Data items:
- - -

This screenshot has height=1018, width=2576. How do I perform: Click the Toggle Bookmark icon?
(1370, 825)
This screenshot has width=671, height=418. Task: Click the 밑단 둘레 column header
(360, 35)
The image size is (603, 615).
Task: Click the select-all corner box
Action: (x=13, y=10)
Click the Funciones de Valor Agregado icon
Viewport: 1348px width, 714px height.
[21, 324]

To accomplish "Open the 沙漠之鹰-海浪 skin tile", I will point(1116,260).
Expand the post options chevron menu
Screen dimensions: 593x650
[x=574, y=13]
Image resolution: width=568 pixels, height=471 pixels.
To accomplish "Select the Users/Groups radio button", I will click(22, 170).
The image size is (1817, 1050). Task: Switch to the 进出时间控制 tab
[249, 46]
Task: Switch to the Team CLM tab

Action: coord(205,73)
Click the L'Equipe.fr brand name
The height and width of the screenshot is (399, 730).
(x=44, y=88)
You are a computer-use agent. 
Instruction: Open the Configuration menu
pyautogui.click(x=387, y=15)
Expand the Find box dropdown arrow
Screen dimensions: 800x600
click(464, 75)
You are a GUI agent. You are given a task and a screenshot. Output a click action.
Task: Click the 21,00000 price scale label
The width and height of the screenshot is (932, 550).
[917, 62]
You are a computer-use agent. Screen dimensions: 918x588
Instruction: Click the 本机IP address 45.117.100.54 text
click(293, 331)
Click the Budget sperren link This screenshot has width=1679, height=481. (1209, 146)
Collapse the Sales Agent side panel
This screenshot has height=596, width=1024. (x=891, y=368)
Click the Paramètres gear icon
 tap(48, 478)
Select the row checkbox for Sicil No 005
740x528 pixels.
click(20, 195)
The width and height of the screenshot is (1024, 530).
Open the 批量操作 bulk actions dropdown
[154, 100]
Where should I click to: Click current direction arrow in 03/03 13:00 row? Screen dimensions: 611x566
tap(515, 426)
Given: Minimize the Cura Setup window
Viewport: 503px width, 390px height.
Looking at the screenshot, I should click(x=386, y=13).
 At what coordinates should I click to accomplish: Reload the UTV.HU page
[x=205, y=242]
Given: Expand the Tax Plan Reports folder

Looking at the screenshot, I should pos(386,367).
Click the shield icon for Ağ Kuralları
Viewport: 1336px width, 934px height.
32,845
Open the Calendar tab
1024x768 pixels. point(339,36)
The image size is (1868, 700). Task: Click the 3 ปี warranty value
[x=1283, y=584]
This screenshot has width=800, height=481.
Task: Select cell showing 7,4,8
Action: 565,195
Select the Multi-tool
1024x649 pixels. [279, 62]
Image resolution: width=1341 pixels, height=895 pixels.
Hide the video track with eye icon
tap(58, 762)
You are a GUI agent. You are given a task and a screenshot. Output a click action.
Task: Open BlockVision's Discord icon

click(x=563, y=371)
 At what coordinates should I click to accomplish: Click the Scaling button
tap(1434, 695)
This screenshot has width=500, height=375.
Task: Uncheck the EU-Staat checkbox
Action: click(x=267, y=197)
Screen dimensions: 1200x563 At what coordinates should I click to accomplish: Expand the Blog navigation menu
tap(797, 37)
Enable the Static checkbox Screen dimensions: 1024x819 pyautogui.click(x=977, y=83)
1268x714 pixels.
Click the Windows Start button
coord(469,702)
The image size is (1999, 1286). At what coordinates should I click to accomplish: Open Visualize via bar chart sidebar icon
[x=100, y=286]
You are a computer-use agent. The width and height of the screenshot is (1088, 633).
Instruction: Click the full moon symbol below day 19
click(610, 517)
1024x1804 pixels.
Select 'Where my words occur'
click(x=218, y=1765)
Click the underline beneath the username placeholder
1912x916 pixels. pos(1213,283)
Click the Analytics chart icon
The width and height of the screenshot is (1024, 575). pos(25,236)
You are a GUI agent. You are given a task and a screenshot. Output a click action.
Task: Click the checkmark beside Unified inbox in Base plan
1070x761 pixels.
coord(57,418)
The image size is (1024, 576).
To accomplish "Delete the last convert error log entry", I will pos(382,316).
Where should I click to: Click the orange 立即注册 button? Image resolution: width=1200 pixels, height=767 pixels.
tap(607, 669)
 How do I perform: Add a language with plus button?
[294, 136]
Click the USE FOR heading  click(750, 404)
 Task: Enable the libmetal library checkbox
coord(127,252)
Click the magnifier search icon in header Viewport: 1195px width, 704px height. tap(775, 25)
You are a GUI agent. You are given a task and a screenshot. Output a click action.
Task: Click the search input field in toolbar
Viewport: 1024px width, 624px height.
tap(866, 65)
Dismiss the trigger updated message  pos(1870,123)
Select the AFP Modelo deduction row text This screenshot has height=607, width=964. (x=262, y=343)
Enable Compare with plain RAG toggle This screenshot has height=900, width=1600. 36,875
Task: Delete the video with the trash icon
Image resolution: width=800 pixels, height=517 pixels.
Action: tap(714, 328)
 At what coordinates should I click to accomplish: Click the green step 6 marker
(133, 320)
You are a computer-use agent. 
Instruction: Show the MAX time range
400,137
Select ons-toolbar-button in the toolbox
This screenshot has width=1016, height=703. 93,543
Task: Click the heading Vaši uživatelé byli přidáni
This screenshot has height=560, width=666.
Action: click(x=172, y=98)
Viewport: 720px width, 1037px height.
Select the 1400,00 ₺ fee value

- - -

## INSTRUCTIONS TO FOLLOW
Each of the records above is to be reproduced word for word.

## FINAL ANSWER
This screenshot has height=1018, width=2576. How do I perform: Click the Toggle Bookmark icon?
(1370, 825)
This screenshot has width=671, height=418. Task: Click the 밑단 둘레 column header
(360, 35)
The image size is (603, 615).
Task: Click the select-all corner box
Action: (x=13, y=10)
Click the Funciones de Valor Agregado icon
Viewport: 1348px width, 714px height.
[21, 324]

To accomplish "Open the 沙漠之鹰-海浪 skin tile", I will point(1116,260).
Expand the post options chevron menu
Screen dimensions: 593x650
[x=574, y=13]
Image resolution: width=568 pixels, height=471 pixels.
To accomplish "Select the Users/Groups radio button", I will click(22, 170).
The image size is (1817, 1050). Task: Switch to the 进出时间控制 tab
[249, 46]
Task: Switch to the Team CLM tab

Action: coord(205,73)
Click the L'Equipe.fr brand name
The height and width of the screenshot is (399, 730).
(x=44, y=88)
You are a computer-use agent. 
Instruction: Open the Configuration menu
pyautogui.click(x=387, y=15)
Expand the Find box dropdown arrow
Screen dimensions: 800x600
click(464, 75)
You are a GUI agent. You are given a task and a screenshot. Output a click action.
Task: Click the 21,00000 price scale label
The width and height of the screenshot is (932, 550).
[917, 62]
You are a computer-use agent. Screen dimensions: 918x588
Instruction: Click the 本机IP address 45.117.100.54 text
click(293, 331)
Click the Budget sperren link This screenshot has width=1679, height=481. (1209, 146)
Collapse the Sales Agent side panel
This screenshot has height=596, width=1024. (x=891, y=368)
Click the Paramètres gear icon
 tap(48, 478)
Select the row checkbox for Sicil No 005
740x528 pixels.
click(20, 195)
The width and height of the screenshot is (1024, 530).
Open the 批量操作 bulk actions dropdown
[154, 100]
Where should I click to: Click current direction arrow in 03/03 13:00 row? Screen dimensions: 611x566
tap(515, 426)
Given: Minimize the Cura Setup window
Viewport: 503px width, 390px height.
Looking at the screenshot, I should click(x=386, y=13).
 At what coordinates should I click to accomplish: Reload the UTV.HU page
[x=205, y=242]
Given: Expand the Tax Plan Reports folder

Looking at the screenshot, I should pos(386,367).
Click the shield icon for Ağ Kuralları
Viewport: 1336px width, 934px height.
32,845
Open the Calendar tab
1024x768 pixels. point(339,36)
The image size is (1868, 700). Task: Click the 3 ปี warranty value
[x=1283, y=584]
This screenshot has width=800, height=481.
Task: Select cell showing 7,4,8
Action: 565,195
Select the Multi-tool
1024x649 pixels. [279, 62]
Image resolution: width=1341 pixels, height=895 pixels.
Hide the video track with eye icon
tap(58, 762)
You are a GUI agent. You are given a task and a screenshot. Output a click action.
Task: Open BlockVision's Discord icon

click(x=563, y=371)
 At what coordinates should I click to accomplish: Click the Scaling button
tap(1434, 695)
This screenshot has width=500, height=375.
Task: Uncheck the EU-Staat checkbox
Action: click(x=267, y=197)
Screen dimensions: 1200x563 At what coordinates should I click to accomplish: Expand the Blog navigation menu
tap(797, 37)
Enable the Static checkbox Screen dimensions: 1024x819 pyautogui.click(x=977, y=83)
1268x714 pixels.
Click the Windows Start button
coord(469,702)
The image size is (1999, 1286). At what coordinates should I click to accomplish: Open Visualize via bar chart sidebar icon
[x=100, y=286]
You are a computer-use agent. The width and height of the screenshot is (1088, 633).
Instruction: Click the full moon symbol below day 19
click(610, 517)
1024x1804 pixels.
Select 'Where my words occur'
click(x=218, y=1765)
Click the underline beneath the username placeholder
1912x916 pixels. pos(1213,283)
Click the Analytics chart icon
The width and height of the screenshot is (1024, 575). pos(25,236)
You are a GUI agent. You are given a task and a screenshot. Output a click action.
Task: Click the checkmark beside Unified inbox in Base plan
1070x761 pixels.
coord(57,418)
The image size is (1024, 576).
To accomplish "Delete the last convert error log entry", I will pos(382,316).
Where should I click to: Click the orange 立即注册 button? Image resolution: width=1200 pixels, height=767 pixels.
tap(607, 669)
 How do I perform: Add a language with plus button?
[294, 136]
Click the USE FOR heading  click(750, 404)
 Task: Enable the libmetal library checkbox
coord(127,252)
Click the magnifier search icon in header Viewport: 1195px width, 704px height. tap(775, 25)
You are a GUI agent. You are given a task and a screenshot. Output a click action.
Task: Click the search input field in toolbar
Viewport: 1024px width, 624px height.
tap(866, 65)
Dismiss the trigger updated message  pos(1870,123)
Select the AFP Modelo deduction row text This screenshot has height=607, width=964. (x=262, y=343)
Enable Compare with plain RAG toggle This screenshot has height=900, width=1600. 36,875
Task: Delete the video with the trash icon
Image resolution: width=800 pixels, height=517 pixels.
Action: tap(714, 328)
 At what coordinates should I click to accomplish: Click the green step 6 marker
(133, 320)
You are a computer-use agent. 
Instruction: Show the MAX time range
400,137
Select ons-toolbar-button in the toolbox
This screenshot has width=1016, height=703. 93,543
Task: Click the heading Vaši uživatelé byli přidáni
This screenshot has height=560, width=666.
Action: click(x=172, y=98)
Viewport: 720px width, 1037px height.
Select the 1400,00 ₺ fee value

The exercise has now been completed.